If Gayle bats the entire 20 overs of the innings, the audience is likely to be treated to something really special. He was slow to start with, playing out a maiden over off Umesh Yadav early on and scoring just 36 from the first 31 balls he faced. He would go on to score 92 off the next 31, even as, thousands of miles away, West Indies ended the first day of their first Test against England on 243 for nine.
But after the sedate start, Pawan Negi appeared on Gayle's radar as the man to thrash. It was the twelfth over of the Bangalore innings. Gayle had hit just two sixes till that point. From there on, 11 more sixes flowed from Gayle's bat, three of them coming off successive deliveries in the sixteenth over, again bowled by Negi. The century - the third of his IPL career - was just round the corner, and when he brought it up, it had taken only 53 balls.
Kohli wasn't doing too badly either, and on another day, his might have been the innings that merited rave reviews. Kohli scored at a strike-rate close to 140, ending the innings unbeaten on 73. But with the incredible Gayle smashing 128 not out, his was only a supporting role.
Chasing 216 was always going to be an uphill, almost impossible, task, one made tougher with Virender Sehwag absent due to ill-health. But Delhi found an unlikely candidate - out-of-form Ross Taylor - to put his hand up and make the evening worthwhile for the home fans. In the mad scramble to stay abreast of the asking rate and preserve wickets, Taylor hit a 26-ball 55 before becoming the sixth Delhi batsman to fall.

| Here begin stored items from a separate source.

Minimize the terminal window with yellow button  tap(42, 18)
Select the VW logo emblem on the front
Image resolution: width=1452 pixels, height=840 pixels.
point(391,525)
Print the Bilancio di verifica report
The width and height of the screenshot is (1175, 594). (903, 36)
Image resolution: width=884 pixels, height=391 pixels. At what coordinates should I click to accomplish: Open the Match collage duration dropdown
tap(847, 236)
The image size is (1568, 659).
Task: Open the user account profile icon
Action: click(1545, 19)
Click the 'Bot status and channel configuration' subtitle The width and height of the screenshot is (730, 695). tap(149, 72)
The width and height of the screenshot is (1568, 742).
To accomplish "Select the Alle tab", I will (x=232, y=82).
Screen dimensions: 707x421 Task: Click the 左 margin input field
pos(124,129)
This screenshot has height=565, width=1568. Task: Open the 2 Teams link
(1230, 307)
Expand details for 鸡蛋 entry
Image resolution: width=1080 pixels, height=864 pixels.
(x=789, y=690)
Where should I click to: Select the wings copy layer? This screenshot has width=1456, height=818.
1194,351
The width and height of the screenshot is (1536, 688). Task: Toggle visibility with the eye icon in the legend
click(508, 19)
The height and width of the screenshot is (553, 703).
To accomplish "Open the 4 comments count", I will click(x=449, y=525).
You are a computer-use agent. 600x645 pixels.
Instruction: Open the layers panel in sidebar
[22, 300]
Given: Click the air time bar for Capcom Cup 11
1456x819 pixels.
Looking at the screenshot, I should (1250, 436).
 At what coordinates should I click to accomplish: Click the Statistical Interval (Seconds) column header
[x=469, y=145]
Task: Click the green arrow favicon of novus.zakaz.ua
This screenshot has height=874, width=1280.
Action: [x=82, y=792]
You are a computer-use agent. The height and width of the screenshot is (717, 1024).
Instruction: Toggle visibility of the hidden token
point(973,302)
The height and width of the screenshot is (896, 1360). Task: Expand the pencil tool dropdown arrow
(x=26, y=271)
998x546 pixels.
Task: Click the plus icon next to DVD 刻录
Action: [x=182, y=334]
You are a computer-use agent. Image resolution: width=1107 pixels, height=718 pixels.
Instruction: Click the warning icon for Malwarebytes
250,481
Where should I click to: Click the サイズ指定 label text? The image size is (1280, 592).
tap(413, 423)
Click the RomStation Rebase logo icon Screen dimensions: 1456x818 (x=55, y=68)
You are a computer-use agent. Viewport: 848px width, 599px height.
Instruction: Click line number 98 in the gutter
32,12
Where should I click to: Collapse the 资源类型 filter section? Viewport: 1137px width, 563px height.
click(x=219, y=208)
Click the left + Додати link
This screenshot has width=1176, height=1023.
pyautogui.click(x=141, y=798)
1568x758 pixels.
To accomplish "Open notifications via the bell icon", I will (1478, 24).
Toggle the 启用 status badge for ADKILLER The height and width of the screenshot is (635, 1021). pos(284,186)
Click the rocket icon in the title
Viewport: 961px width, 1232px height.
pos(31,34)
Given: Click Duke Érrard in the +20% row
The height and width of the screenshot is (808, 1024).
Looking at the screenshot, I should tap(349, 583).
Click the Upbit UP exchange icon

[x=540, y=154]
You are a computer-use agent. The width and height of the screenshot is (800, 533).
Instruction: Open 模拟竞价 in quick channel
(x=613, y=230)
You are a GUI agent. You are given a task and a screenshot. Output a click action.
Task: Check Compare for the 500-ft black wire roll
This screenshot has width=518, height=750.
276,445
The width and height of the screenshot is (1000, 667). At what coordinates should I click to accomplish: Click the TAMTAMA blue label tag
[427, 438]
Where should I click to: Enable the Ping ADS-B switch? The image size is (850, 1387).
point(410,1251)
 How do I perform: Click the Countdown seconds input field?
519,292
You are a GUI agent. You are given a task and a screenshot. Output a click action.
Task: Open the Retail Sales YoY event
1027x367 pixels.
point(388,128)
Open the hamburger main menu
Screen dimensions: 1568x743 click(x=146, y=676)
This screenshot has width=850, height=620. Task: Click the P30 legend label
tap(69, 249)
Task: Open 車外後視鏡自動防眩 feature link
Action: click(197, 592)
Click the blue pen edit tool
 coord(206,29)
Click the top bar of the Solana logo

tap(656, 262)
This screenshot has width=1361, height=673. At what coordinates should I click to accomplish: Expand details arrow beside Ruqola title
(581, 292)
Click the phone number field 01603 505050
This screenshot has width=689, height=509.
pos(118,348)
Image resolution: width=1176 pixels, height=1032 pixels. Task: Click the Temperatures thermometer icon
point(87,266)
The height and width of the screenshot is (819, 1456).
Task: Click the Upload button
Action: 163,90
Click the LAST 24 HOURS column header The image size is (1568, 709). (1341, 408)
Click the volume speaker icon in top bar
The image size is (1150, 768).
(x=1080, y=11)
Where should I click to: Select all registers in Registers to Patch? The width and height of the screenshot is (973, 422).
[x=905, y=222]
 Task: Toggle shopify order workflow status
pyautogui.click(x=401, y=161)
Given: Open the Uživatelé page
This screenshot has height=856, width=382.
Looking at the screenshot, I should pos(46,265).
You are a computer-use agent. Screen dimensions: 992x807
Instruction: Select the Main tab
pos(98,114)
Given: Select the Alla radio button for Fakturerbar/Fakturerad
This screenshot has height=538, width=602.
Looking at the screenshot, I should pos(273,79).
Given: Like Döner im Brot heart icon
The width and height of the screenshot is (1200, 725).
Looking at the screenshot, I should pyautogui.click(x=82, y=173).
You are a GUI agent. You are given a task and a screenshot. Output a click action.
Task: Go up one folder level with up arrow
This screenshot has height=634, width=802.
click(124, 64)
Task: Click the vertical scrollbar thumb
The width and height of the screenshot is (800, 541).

They didn't give up though. Andre Russell smashed three sixes in a 15-ball 31 to keep the surge on track. Ultimately though, 216 was too tall a peak to climb. Russell's blitz took them up to 194 for nine, but Gayle's knock remained the difference between the two sides. Bangalore, though, need to win their final game in Hyderabad to seal a place in the last four.